Novo estudo contra a inflamação e dor via TRPAL
Células nervosas que transmitem os sinais de dor são chamadas nociceptivas, quando ativadas, liberam neuropeptídeos pró-inflamatórios. Foi realizado um estudo onde houve um efeito secundário contra a inflamação e dor através da dessensibili
Células nervosas que transmitem os sinais de dor são chamadas nociceptivas, quando ativadas, liberam neuropeptídeos pró-inflamatórios. Foi realizado um estudo onde houve um efeito secundário contra a inflamação e dor através da dessensibilização de nociceptores via TRPAL.
O receptor TRPA1 é um canal não seletivo que pertence a família dos receptores TRP (Receptor de Potencial Transitório) expresso em neurônios nociceptivos primários e tem um importante papel na condução da informação nociceptiva em condições inflamatórias. A lesão tecidual associada a inflamação determina a síntese e a liberação de mediadores inflamatórios que induzem a sensibilização dos neurônios nociceptivos primários, levando à hiperalgesia.
Neurônios sensoriais nociceptivos, que codificam químicos, térmicos e estímulos mecânicos e liberam neuropeptídeos, permeiam todo o corpo dos mamíferos. Estas fibras nervosas estão equipados com receptores de canais de íons incluindo os dois principais canais de receptores irritantes, receptor de potencial transitório anquirina 1 (TRPA1) e receptor de potencial transitório vanilóide 1 (TRPV1), os ativadores desses receptores são os ingredientes picantes de óleo de mostarda (isotiocianato de alilo, AITC) e pimenta (capsaicina, CAP), respectivamente. Ambos os canais estão envolvidas na transdução de condições dolorosas e a sensibilização de cada receptor conduz à hiperalgesia a vários estímulos e à alodinia. O seu papel é baseado na sua capacidade de ser ativado por diferentes mediadores produzidos sob condições inflamatórias. O TRPVI é indiretamente sensibilizado por bradicinina e prostaglandinas. Os pesquisadores observaram detalhadamente o efeito secundário da capsazepina (CPZ), que bloqueia parcialmente o receptor da capsaicina.
Os resultados dos experimentos deste trabalho mostraram que a capsazepina, quando administrada repetidamente, teve um efeito inibitório e, que ela não inibiu o receptor, mas, o ativou de forma eficaz. Isto fez com que o receptor fosse insensível ao estímulo, portanto, o efeito protetor da capsazepina deveu-se ao fato de que os nociceptores respondessem menos ao estímulo e já não liberaram mais neuropeptídeos. Foi observado também que a capsazepina administrada no local pode alcançar todos os nociceptores do organismo através da corrente sanguínea e potencialmente dessensibilizá-los.

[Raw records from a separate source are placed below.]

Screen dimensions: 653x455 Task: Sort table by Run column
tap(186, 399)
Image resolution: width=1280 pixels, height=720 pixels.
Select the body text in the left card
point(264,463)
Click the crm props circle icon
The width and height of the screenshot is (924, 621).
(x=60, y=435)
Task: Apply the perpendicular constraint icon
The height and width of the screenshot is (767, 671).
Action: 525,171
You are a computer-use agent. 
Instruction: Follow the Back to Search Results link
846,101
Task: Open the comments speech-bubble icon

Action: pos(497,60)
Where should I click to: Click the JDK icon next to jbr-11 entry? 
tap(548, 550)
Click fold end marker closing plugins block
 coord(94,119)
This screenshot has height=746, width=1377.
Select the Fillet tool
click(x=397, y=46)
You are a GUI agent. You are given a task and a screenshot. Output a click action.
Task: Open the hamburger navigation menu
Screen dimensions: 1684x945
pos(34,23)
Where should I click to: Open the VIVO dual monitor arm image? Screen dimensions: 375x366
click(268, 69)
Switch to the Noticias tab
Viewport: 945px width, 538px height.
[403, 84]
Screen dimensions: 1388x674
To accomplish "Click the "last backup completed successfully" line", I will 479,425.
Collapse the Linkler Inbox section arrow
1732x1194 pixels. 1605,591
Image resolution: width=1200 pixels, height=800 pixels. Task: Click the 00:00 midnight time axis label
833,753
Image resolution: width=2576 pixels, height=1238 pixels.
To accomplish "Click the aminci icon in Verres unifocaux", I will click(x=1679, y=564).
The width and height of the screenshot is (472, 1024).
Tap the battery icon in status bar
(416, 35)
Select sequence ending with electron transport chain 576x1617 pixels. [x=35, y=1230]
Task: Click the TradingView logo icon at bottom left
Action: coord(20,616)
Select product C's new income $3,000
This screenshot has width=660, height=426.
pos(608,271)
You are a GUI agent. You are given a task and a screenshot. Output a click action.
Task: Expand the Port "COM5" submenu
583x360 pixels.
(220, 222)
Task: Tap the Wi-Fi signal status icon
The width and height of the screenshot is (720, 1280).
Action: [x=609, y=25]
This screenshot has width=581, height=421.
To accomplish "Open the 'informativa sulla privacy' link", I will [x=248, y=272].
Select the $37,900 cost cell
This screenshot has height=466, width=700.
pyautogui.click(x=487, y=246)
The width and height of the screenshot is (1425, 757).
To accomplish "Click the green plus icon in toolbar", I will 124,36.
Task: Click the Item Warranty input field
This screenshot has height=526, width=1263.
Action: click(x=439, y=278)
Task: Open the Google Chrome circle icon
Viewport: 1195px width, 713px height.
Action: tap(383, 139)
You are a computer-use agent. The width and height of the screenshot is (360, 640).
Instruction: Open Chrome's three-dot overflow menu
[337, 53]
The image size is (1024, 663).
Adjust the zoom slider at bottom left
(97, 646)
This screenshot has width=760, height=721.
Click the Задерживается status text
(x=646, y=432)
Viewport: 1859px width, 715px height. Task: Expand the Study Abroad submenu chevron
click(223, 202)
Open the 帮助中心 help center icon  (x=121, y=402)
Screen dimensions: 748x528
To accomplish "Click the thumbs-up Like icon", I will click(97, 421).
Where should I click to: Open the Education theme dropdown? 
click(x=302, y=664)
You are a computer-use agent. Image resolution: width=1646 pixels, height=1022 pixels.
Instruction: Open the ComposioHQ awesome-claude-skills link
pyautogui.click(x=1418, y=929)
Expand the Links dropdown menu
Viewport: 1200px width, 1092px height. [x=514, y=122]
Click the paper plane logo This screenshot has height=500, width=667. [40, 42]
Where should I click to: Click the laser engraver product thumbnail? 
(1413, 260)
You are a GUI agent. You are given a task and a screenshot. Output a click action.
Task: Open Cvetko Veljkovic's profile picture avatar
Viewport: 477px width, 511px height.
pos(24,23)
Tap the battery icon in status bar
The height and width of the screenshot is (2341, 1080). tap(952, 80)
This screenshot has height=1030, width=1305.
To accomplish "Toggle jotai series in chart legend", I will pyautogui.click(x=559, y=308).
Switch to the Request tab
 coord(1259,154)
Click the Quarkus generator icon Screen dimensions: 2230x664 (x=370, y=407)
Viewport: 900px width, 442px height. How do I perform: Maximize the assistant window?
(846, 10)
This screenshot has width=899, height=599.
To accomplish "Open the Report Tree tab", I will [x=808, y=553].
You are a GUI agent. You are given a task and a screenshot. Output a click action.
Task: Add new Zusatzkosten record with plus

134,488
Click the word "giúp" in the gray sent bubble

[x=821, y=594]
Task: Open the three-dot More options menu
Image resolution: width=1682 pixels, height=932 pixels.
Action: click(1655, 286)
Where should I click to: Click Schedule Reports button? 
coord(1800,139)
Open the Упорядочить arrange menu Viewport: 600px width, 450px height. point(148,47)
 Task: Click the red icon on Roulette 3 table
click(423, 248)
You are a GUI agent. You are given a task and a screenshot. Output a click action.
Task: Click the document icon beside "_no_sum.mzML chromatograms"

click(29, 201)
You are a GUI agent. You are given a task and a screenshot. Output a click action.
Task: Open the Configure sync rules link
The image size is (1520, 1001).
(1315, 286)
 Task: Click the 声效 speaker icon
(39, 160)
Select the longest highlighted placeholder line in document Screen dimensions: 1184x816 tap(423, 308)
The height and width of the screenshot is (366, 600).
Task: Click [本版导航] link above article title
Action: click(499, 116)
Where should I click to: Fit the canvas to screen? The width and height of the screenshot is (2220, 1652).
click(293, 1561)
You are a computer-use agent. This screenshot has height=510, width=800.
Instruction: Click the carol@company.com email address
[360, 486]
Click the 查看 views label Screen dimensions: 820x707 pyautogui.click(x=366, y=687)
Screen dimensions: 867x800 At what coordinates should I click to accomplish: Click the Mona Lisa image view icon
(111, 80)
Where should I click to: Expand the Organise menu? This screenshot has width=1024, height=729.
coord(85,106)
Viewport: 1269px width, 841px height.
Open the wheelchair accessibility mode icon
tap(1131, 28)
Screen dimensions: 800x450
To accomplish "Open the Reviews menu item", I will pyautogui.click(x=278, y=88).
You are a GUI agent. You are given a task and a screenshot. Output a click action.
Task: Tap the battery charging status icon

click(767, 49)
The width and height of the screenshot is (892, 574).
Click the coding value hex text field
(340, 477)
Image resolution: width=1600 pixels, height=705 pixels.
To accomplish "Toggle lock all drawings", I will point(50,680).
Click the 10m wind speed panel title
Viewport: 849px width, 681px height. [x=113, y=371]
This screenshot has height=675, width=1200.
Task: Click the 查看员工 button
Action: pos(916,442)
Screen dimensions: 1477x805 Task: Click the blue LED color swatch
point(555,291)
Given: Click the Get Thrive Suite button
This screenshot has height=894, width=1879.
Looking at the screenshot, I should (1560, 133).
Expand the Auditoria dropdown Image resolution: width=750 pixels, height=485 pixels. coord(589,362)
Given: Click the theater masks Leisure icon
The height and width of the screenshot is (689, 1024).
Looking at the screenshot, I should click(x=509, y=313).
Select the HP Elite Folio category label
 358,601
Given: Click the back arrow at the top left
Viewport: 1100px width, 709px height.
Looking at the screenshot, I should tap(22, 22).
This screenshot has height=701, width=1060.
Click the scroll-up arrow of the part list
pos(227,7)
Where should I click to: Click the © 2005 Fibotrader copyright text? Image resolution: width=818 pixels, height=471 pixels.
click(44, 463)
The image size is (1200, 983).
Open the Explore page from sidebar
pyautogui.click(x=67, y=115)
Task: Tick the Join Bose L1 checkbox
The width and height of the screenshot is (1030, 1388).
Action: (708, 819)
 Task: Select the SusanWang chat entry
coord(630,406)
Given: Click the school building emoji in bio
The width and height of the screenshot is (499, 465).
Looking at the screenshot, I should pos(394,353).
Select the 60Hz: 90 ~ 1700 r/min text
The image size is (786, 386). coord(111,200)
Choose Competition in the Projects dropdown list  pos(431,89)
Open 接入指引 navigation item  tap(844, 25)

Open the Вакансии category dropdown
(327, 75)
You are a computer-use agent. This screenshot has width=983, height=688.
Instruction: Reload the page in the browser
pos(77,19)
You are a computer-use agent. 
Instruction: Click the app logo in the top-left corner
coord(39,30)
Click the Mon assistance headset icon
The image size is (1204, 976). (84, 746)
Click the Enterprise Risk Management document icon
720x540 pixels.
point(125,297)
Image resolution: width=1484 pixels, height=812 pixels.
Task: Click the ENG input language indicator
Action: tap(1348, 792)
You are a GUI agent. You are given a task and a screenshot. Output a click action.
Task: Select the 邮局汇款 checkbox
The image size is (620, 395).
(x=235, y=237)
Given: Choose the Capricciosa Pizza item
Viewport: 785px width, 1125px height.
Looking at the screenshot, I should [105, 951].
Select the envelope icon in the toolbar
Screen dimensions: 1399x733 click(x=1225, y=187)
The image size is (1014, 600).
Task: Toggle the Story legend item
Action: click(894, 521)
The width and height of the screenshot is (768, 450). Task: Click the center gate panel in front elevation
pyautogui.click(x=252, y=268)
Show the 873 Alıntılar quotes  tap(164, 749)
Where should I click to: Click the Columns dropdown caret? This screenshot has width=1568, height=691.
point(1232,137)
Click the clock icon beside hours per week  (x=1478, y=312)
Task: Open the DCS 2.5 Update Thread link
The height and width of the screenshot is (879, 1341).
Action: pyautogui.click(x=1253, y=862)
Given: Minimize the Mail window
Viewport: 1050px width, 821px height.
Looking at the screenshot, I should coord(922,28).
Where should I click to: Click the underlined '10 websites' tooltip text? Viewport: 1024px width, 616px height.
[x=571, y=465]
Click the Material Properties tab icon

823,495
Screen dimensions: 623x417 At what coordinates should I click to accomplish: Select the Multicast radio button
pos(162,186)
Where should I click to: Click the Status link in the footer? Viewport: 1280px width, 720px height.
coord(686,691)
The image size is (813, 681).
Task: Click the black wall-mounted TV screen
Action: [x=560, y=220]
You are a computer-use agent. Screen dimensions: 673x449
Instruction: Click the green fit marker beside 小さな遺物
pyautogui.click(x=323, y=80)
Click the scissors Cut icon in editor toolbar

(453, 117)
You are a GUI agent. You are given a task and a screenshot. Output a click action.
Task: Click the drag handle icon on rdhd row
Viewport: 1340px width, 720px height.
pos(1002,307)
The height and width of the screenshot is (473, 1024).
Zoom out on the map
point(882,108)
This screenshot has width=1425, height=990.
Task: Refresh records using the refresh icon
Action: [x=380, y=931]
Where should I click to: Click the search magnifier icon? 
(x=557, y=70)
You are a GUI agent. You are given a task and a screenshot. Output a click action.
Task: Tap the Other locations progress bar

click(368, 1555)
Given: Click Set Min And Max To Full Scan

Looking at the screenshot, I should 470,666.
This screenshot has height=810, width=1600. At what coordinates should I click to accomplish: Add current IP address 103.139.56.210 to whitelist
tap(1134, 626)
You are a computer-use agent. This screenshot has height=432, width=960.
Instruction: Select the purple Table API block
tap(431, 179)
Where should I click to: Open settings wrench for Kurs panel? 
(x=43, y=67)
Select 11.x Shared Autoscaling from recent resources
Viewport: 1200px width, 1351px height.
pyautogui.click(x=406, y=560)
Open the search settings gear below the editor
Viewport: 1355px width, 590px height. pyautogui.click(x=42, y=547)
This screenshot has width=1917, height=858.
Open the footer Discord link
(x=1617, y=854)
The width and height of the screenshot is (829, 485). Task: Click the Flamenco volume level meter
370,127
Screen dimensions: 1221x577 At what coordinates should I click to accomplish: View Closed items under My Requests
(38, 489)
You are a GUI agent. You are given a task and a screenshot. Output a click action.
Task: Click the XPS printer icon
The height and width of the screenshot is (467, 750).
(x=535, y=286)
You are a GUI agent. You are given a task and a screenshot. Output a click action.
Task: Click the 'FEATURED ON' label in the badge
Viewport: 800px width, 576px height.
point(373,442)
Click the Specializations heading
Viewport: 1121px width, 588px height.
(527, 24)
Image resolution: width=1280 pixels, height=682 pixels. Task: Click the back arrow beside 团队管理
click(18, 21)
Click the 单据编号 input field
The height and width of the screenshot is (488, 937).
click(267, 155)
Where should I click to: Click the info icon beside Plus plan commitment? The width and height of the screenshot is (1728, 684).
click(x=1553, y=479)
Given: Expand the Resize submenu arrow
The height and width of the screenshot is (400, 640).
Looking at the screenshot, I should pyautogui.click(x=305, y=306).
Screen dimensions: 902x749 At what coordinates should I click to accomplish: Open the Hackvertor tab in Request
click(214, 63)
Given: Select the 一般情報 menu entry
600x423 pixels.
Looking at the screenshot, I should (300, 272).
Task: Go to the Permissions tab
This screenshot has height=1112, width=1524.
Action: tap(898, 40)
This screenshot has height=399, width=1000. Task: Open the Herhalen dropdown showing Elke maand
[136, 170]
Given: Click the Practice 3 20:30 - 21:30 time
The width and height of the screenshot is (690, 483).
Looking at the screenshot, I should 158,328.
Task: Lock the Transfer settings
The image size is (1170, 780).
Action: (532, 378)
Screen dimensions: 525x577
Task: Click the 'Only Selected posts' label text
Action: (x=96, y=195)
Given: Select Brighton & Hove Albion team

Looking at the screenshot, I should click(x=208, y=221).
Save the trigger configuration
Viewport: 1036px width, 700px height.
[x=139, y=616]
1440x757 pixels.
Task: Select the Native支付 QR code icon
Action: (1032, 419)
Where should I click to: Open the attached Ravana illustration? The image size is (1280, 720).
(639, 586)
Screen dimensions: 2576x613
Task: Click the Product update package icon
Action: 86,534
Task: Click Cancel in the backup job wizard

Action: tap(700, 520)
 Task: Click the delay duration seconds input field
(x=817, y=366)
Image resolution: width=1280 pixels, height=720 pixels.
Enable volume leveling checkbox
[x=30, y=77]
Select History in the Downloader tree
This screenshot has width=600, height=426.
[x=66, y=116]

Já se sabe que é possível dessensibilizar qualquer área do corpo com grandes doses de capsaicina, mas, com o uso o corpo não poderia mais regular a sua temperatura e pode alterar o fluxo sanguíneo. Estes efeitos são permanentes e irreversíveis. A capsacina é utilizada para tratamento da dor somente em doses muito baixas.
Essa descoberta pode proporcionar novas opções terapêuticas não só para os pacientes com doenças inflamatórias intestinais, mas também para pacientes que sofrem de outros estados crônicos de dor ou inflamação. Espera-se que a dessensibilização do TRPA1 não só possa proporcionar alivio, mas, a cura de doenças dolorosas crônicas.
Referência: Kistner K, Siklosi N, Babes A, Khalil M, Selescu T, Zimmermann K, Wirtz S, Becker C, Neurath MF, Reeh PW, Engel. Systemic desensitization through TRPA1 channels by capsazepine and mustard oil - a novel strategy against inflammation and pain. Sci Rep. 2016; 6:28621.
Alerta submetido em 31/08/2016 e aceito em 08/09/2016.